Poverty is no longer restricted to just urban areas or rural locales, continued Sherrod. “We’ve gotten to the point where money is the only thing that people see. Poverty is reaching out into areas where we didn’t think it would get to. It is mind-blowing to me that people can’t see…and we haven’t figured out how to band together to fight.”
The country today is now divided into the haves and the have-nots, stated Sherrod, adding that the late Dr. Martin Luther King, Jr’s dream of equality “is still a dream today. Dr. King’s dream should be our dream today.”
Although she didn’t want to, Sherrod did briefly talk about the unfortunate events that propelled her into the nation’s spotlight last year after a blogger posted a distorted video of a speech she gave in which she supposedly said that she had denied help to a White farm family.
“I learned about the existence of that tape five days before you learned about it,” the former U.S. Department of Agriculture (USDA) Georgia rural development director told the audience. Even though she immediately alerted USDA officials, “They chose to do nothing.”
Instead, a few days later, “They asked me to pull over and submit my resignation on my Blackberry” while she was driving in rural Georgia, at least four hours away from home, she recalled. Sherrod was fired by USDA without an investigation.
After the truth came out days later and President Barack Obama called her to apologize, Sherrod chose not to return to her job. “I’m not a racist and spent my life working for justice. When you do the right thing and you don’t have anything to hide, you don’t have to worry. All I did was to tell the truth,” she said.

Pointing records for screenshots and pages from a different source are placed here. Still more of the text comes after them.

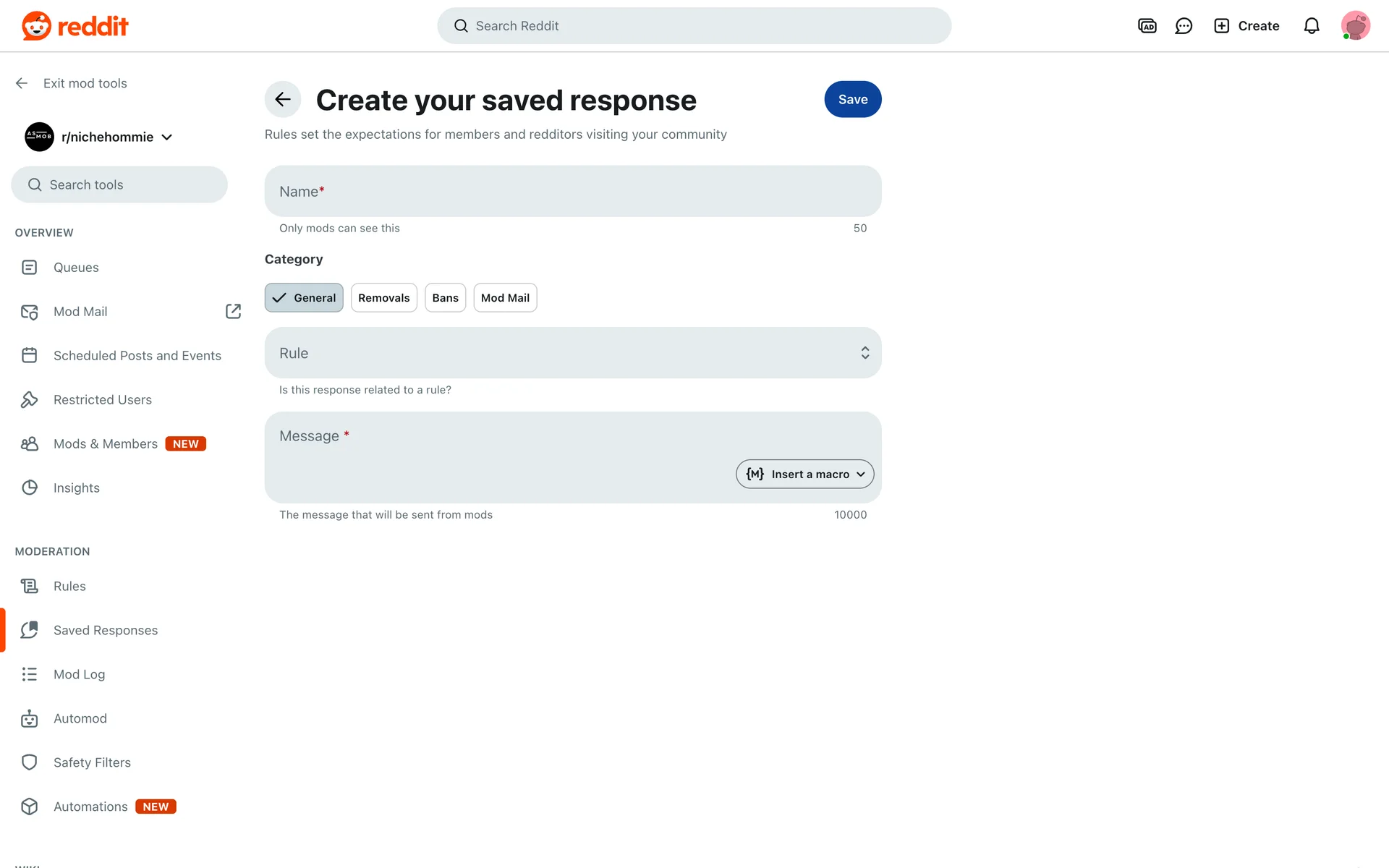Click the Reddit logo home icon
The image size is (1389, 868).
(x=37, y=26)
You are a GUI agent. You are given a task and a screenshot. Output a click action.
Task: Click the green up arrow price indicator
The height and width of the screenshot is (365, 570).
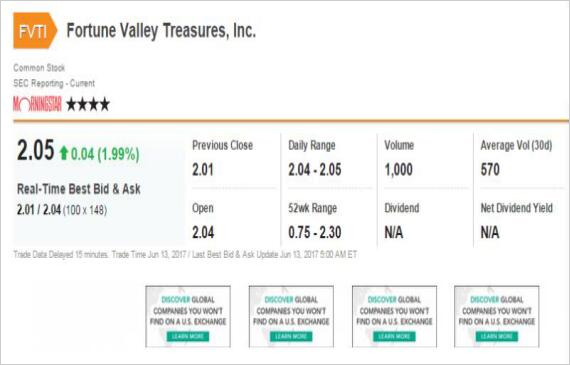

The Georgia native, who grew up on a farm, told the audience she originally didn’t want to spend her adult years living on one, yet alone working for farmers’ rights, admitted Sherrod. “I didn’t appreciate at the time what my fore-parents had done.”
She clearly remembers her feelings about wanting to leave home as soon as she graduated from high school. “I didn’t intend to have anything to do with farming,” she said smiling.
However, after her father was murdered when she was 17 years old, Sherrod got involved in civil rights as a college student during the 1960s, beginning with her involvement with the Student Nonviolent Coordinating Committee, where she met her future husband.
The Sherrods later helped start New Communities, a 6,000-acre collective farm, which at the time was the largest tract of Black-owned land in the U.S. It was designed to provide an equitable and sustainable model of affordable housing and community development while providing Black farmers the opportunity to farm land securely and affordably.
“We the people have to take a stand to bring the change we need to happen,” said Sherrod.
“I thought her speech was right on,” said audience member Collie Graddick of Community Table Cooperative.
Left: FLAG Board Member Thomas Mitchell with Shirley Sherrod
FLAG, a national organization that opened its offices in St. Paul in 1986, “provides legal services and support for family farmers across the country,” said Executive Director Susan Stokes. According to the USDA’s 2007 agriculture census, there are over 30,000 Black-owned farms among the over 2.2 million farms in the U.S. Based on USDA data, of 4,710 farms in Minnesota, 38 have Black operators.
Black farmers, however, often must deal with issues that White farmers usually don’t, noted University of Wisconsin Law Professor Thomas Mitchell, one of two Black FLAG board members. Many Blacks “who are low-to-moderate income don’t make wills” and are losing their land as a result, even if a family member “inherits” it, he explained.
“The judges in most cases are particularly apt to order the property sold when it involves a Black family, and it appears that they tend to be more equitable when it involves a White family,” said Mitchell.
“I have been involved with FLAG since its inception,” added Edward “Jerry” Pennick of East Point, Georgia, who is a director for the Federation of Southern Cooperatives. “Everybody is part of agriculture — you either produce or you eat. Basically, the African American farmer has the same problem as the White farmer — it’s just compounded by racism. We still have to fight class and race.”
A longtime class action suit by Black farmers against the USDA finally was settled last month. Known as Pigford II, it was the second of two lawsuits that charged the USDA discriminated against Black farmers.
The first suit was filed in 1999, and the USDA agreed to pay Black farmers around $1.03 billion in cash relief, estimated tax relief, and debt relief. However, almost a decade later and after thousands of claims were not considered because they were submitted after the settlement claims deadline, a second Pigford suit was filed.
President Barack Obama signed legislation in December 2010 that would provide $1.15 billion to fund the settlement beyond the $100 million provided in the 2008 Farm Bill.
Sherrod’s speech “was timely and important to all of us,” said Stokes, who calls the former USDA executive “a personal hero.” She added that all farmers are being hurt by the country’s current economic climate, and as a result, agriculture “is seeing a great polarization among those who are doing well and those who are not. [Sherrod’s] message is speaking clearly to that issue.”
“There is so much work still needs to be done,” concluded Sherrod. “We need people in the right mindset — people who want to give back.”